Exercise passage section start

Rainfall run-off in NSW's fire-affected areas may bring flash flooding filled with debris as severe thunderstorms hit Sydney, Newcastle and Wollongong on Monday.
A 16-year-old boy was struck by lightning in the Blue Mountains on Monday afternoon, while a 24-year-old man leaning against a metal railing nearby was also treated.
Both were taken to Nepean Hospital in a stable condition.
A 65-year-old man was was treated for multiple injuries and flown to John Hunter Hospital in a stable condition after a large tree crashed through a glass door at a house in Harrington on the mid north coast.
Hail, strong winds and lightning interrupted power to 2200 homes and businesses, Endeavour Energy said.
Properties in western Sydney, Macarthur, the southern highlands and the Illawarra remained without power after 7.30pm as emergency crews planned to work into the evening to make safe and repair damage from the storm.
Some trains on the T4 Eastern Suburbs and Illawarra line and the South Coast line were on Monday replaced with buses due to damage to a train caused by severe weather conditions at Sutherland, along with an object on the track at Caringbah.
Emergency Services Minister David Elliott earlier on Monday warned of debris in rainfall run-off in fire-affected areas.

Exercise passage section end
Data records section start

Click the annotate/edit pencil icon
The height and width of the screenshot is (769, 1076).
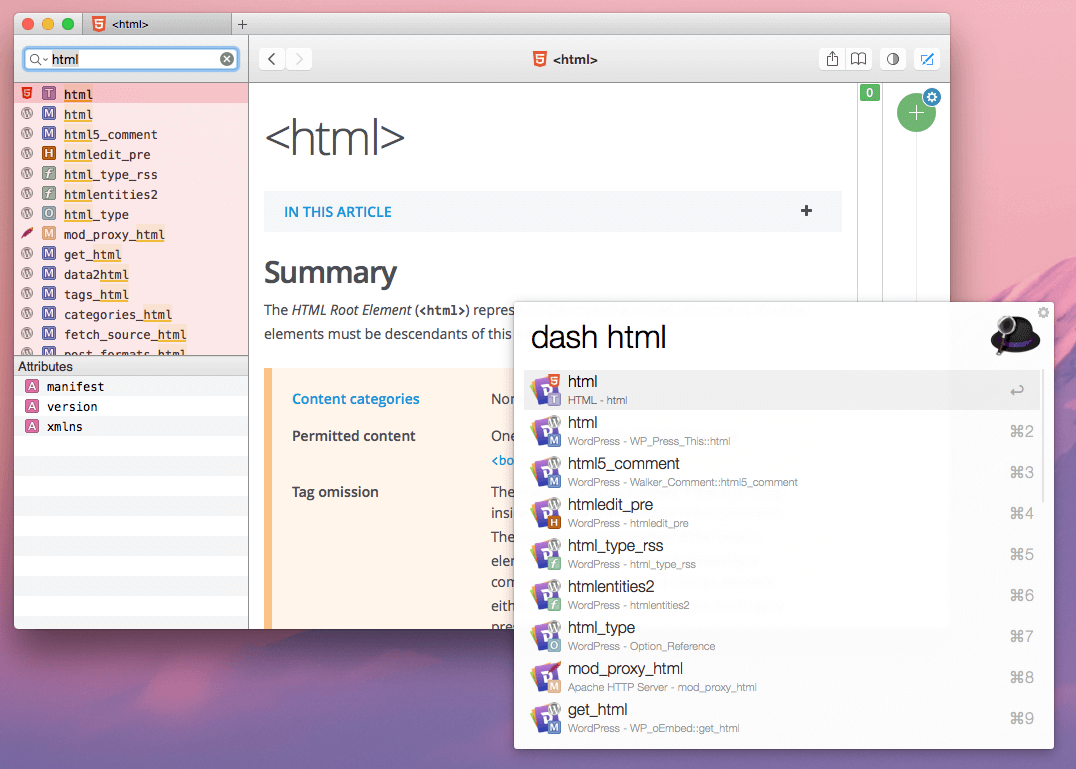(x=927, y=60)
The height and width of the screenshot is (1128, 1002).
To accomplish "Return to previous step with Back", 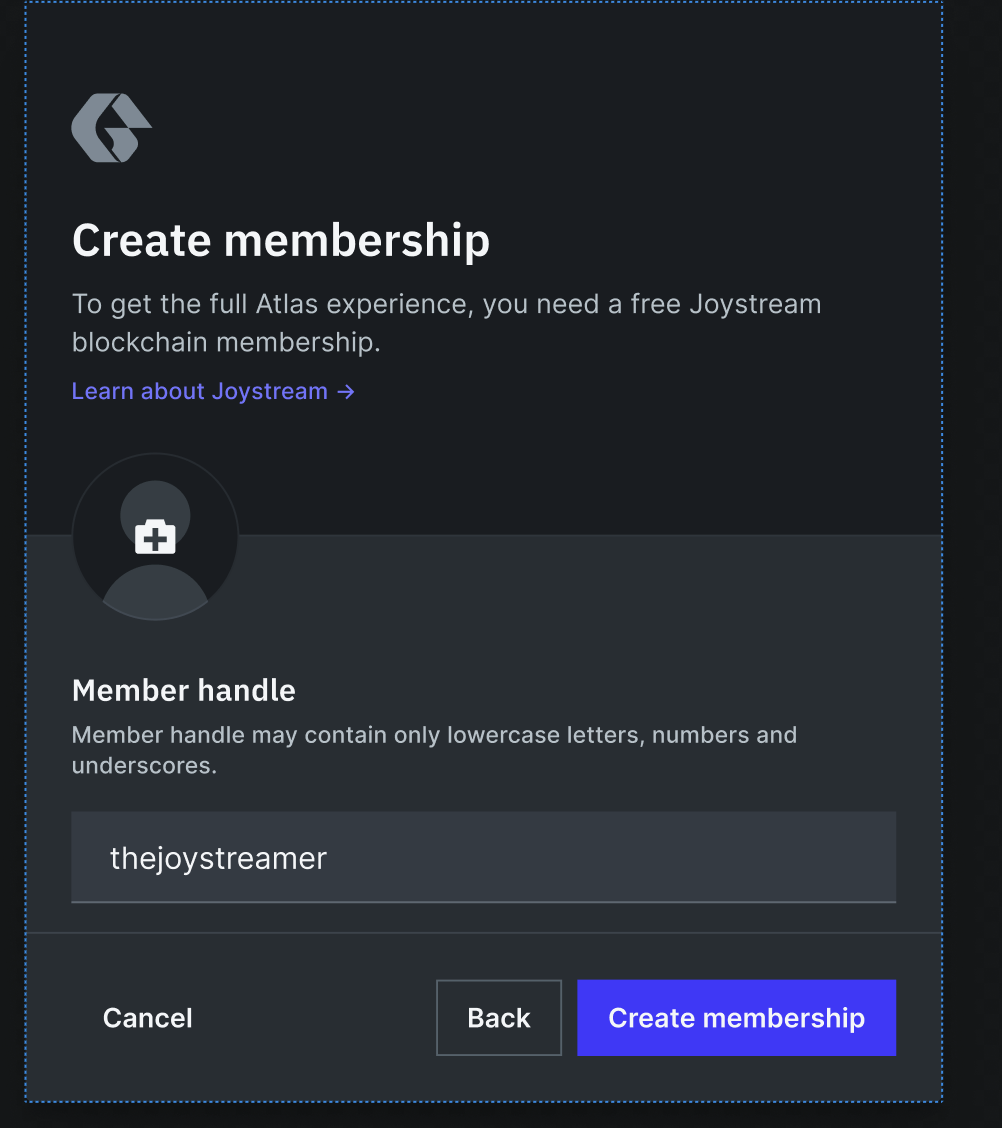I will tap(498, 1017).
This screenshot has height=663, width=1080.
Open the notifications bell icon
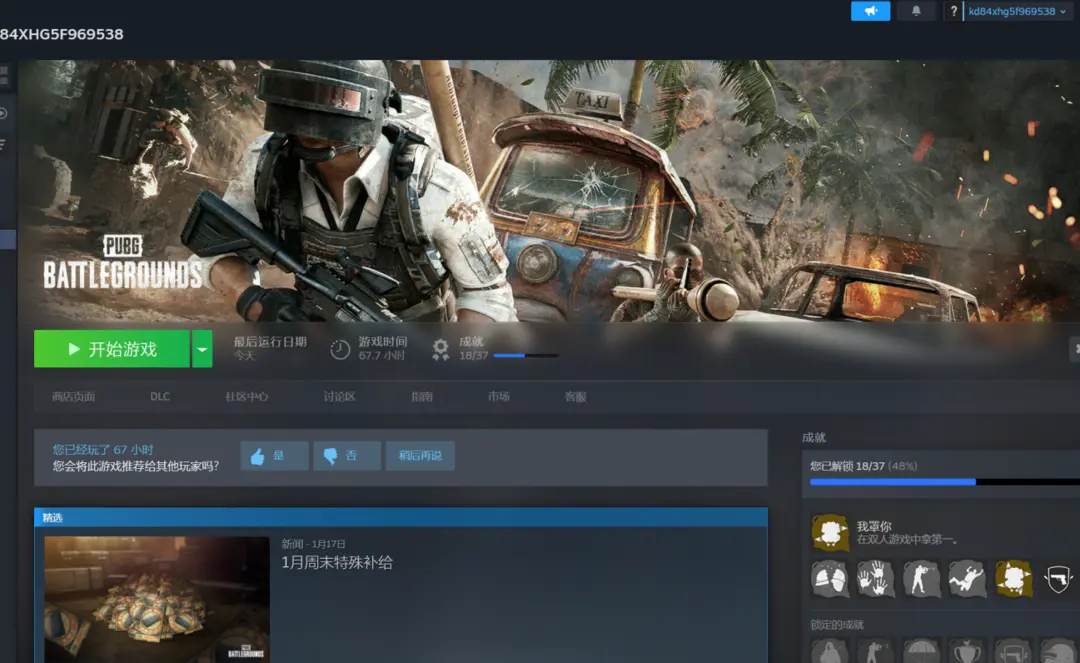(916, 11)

Data records section end
Data records section start

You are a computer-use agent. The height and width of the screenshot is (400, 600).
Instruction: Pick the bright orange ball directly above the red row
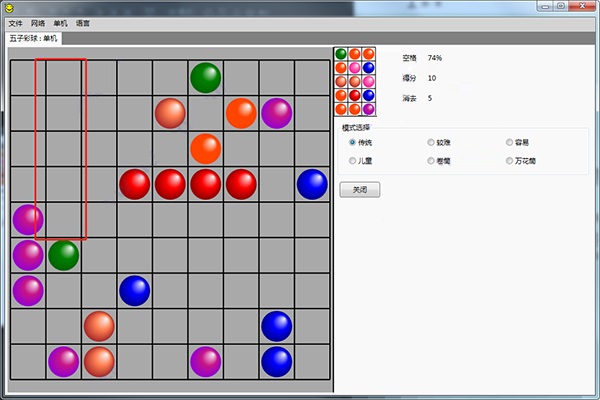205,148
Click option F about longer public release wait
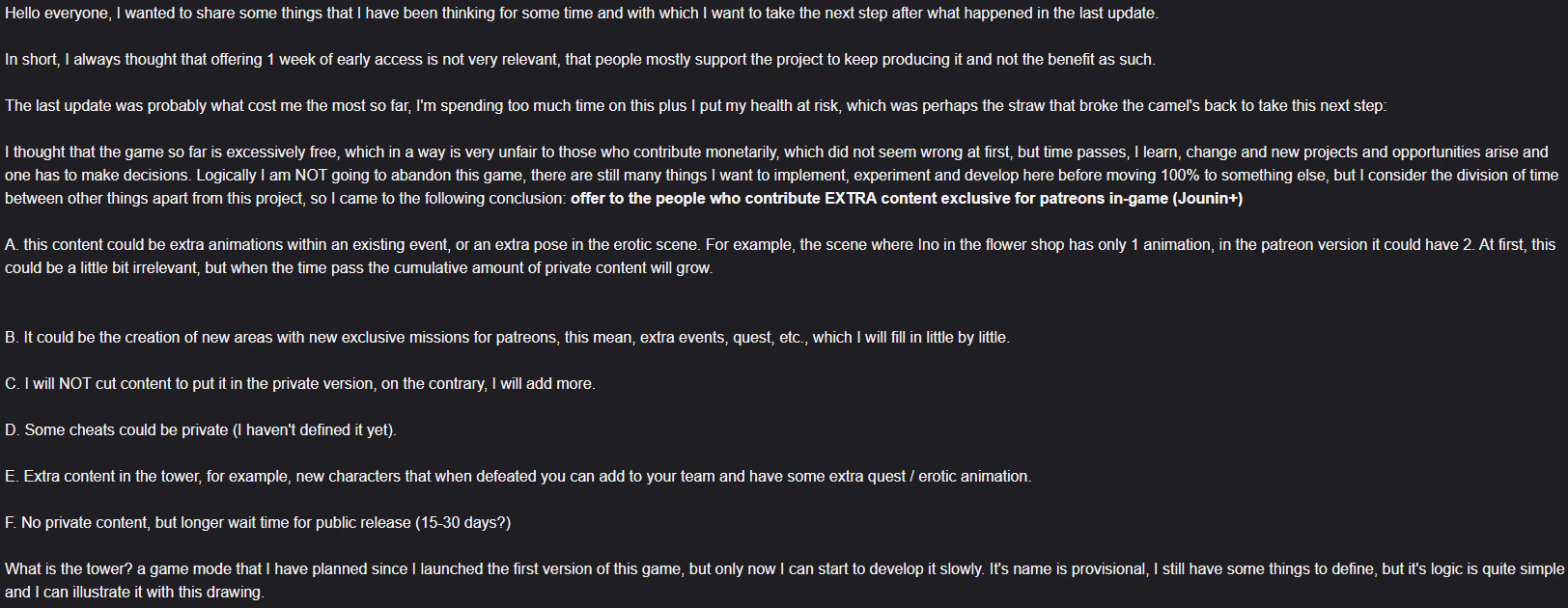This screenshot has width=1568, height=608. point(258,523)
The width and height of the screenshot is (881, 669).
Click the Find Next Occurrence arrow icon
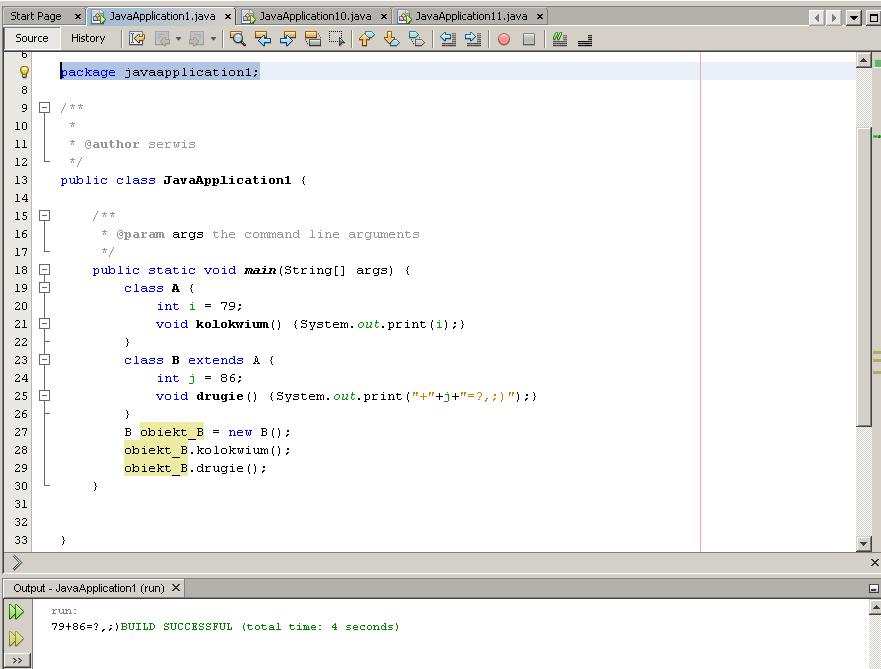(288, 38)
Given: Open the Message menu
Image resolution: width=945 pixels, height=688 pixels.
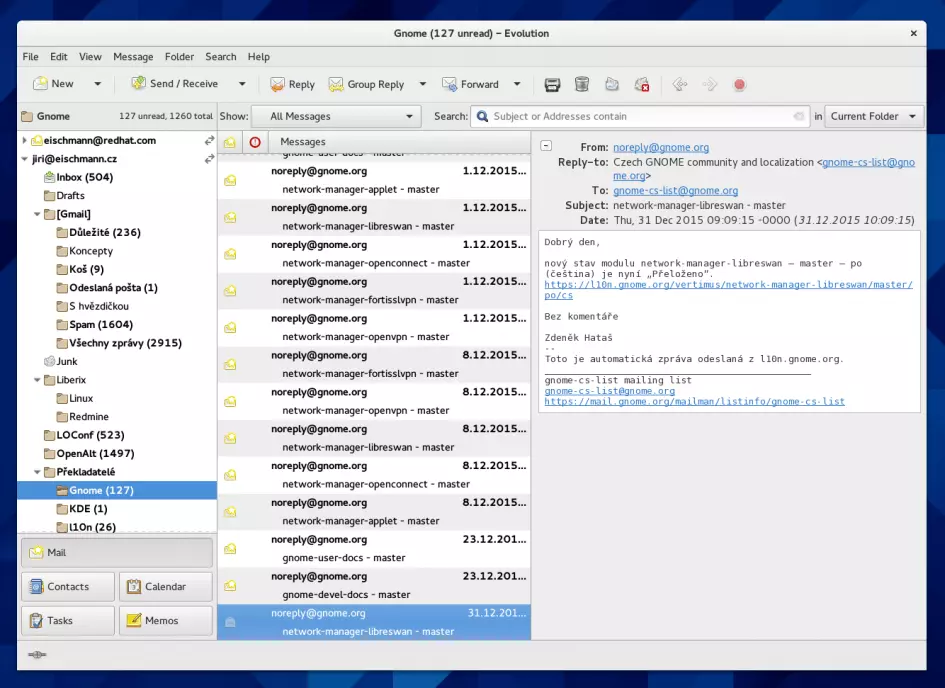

Data records section end
Data records section start

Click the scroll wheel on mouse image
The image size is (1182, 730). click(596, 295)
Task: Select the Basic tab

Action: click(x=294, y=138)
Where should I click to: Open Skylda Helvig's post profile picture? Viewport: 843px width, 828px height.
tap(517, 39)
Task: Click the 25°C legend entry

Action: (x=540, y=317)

Data records section end

# [Tasks]
#1 From the storm report, reproduce word for word the part that runs between "Both were taken" and "Endeavour Energy said.", inclusive.
#2 Render this sentence from the storm report in Spanish: "Hail, strong winds and lightning interrupted power to 2200 homes and businesses, Endeavour Energy said."

# [Task-by-task outputs]
#1
Both were taken to Nepean Hospital in a stable condition.
A 65-year-old man was was treated for multiple injuries and flown to John Hunter Hospital in a stable condition after a large tree crashed through a glass door at a house in Harrington on the mid north coast.
Hail, strong winds and lightning interrupted power to 2200 homes and businesses, Endeavour Energy said.

#2 El granizo, los fuertes vientos y los rayos interrumpieron el suministro eléctrico a 2200 hogares y negocios, dijo Endeavour Energy.